Summer in a bottle — that’s the only way to describe this one. Watermelon brings a pale, juicy sweetness, and dandelion petals layer in a faint floral note that you’d never guess came from a lawn weed. The result is a light, dry wine with a delicate color somewhere between blush and gold. It’s the kind of thing you open on a hot evening and immediately wish you’d made more of. Give it a full year to come together, and it rewards the wait with something genuinely unique.

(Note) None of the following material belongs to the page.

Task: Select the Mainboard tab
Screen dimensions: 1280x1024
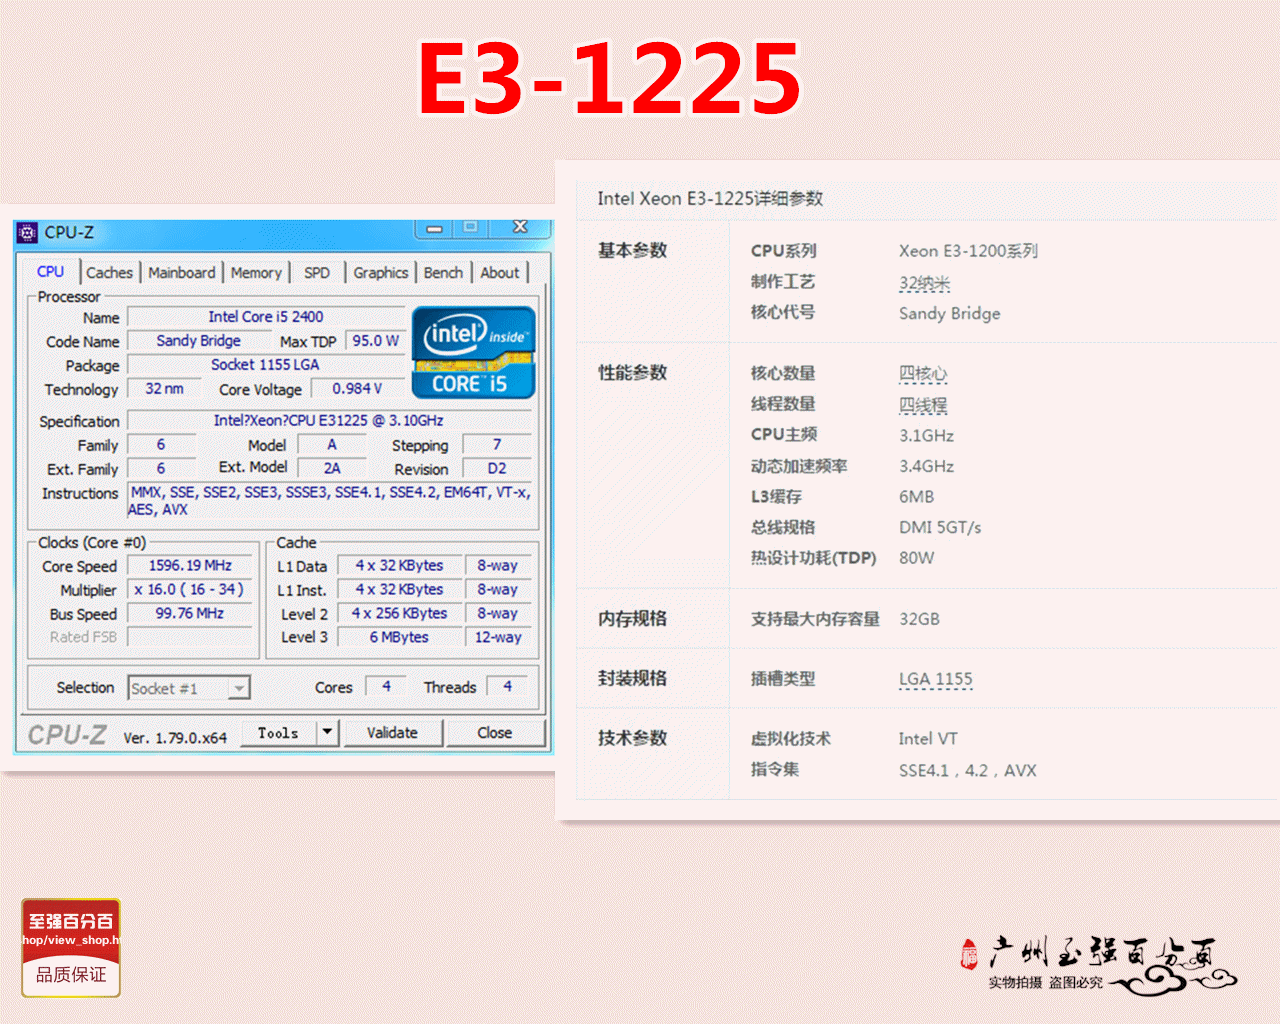Action: (182, 272)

The beginner trap: Leaving any green dandelion material — stems, sepals, or the base of the flower — in the steep will push harsh, bitter flavors into the finished wine that no amount of aging will fix.

Ingredients

  • 8–10 cups fresh watermelon juice (from 1 large watermelon, seeds removed before juicing)
  • 3 cups dandelion petals, green parts fully removed (picked mid-morning when fully open)
  • 4 cups granulated white sugar
  • 1 quart water (for the dandelion steep)
  • ¼ cup golden raisins, finely chopped (adds body and a touch of tannin)
  • Juice of 1 lemon
  • Juice of 1 orange
  • 1 tsp acid blend (or an extra squeeze of lemon if you can’t find it)
  • 1 tsp yeast nutrient
  • 1 Campden tablet, crushed
  • 1 packet Champagne or Sauterne wine yeast

Method

  1. Bring 1 quart of water to a boil, pour it over the dandelion petals in a large bowl or crock, cover, and let steep for 3 days.
  2. Strain the dandelion liquid through a fine mesh strainer or nylon straining bag, pressing gently, and set the liquid aside — discard the spent petals.
  3. Juice your watermelon by blending the flesh and straining out pulp and seeds; you want as much clear juice as possible.
  4. In your primary fermentation vessel, combine the watermelon juice, dandelion liquid, lemon juice, and orange juice, then top up with plain water until you reach 1 gallon total.
  5. Add the sugar, chopped raisins, acid blend, yeast nutrient, and crushed Campden tablet; stir well until the sugar fully dissolves.
  6. Cover the vessel with a clean cloth and let it sit for 24 hours — this gives the Campden tablet time to do its sanitizing work before yeast goes in.
  7. Sprinkle in the yeast, stir to combine, and stir once daily for 7–10 days; the raisins will slowly give up their body and nutrients to the must.
  8. Strain out the raisins, let the must settle for another 24 hours, then rack (siphon) into a clean secondary fermentation vessel and fit an airlock.
  9. After 4 weeks, rack again into a clean vessel; wait another 4 weeks, then rack one more time.
  10. Once the wine runs clear, rack a final time and bottle — sweeten to taste first if you prefer an off-dry style (use a stabilizer like potassium sorbate if you do).
  11. Age in the bottle for at least 1 year before opening.

Why this works

Watermelon juice is almost entirely water with dissolved sugars and a small amount of acids — it ferments willingly but contributes almost no tannin or body on its own. That’s where the raisins punch in: their concentrated sugars feed the yeast, and their skin tannins give the wine just enough structure to hold together during aging. Dandelion petals bring aromatic compounds — mostly flavonoids and trace terpenoids — that survive fermentation and show up as a subtle floral note in the finished wine. Because tannin levels are still very low overall, this wine has a shelf life of about 3 years; beyond that, without tannin to act as a natural preservative, it begins to fade.

Notes

If you can’t find acid blend at a homebrew shop, an extra half-teaspoon of lemon juice per cup of must works as a reasonable stand-in. Frozen watermelon flesh thawed and strained is a perfectly good substitute for fresh — it actually breaks down easier and gives up more juice. If dandelions aren’t available, edible calendula petals (sold at some grocery stores and online) can fill a similar floral role, though the flavor profile will shift slightly.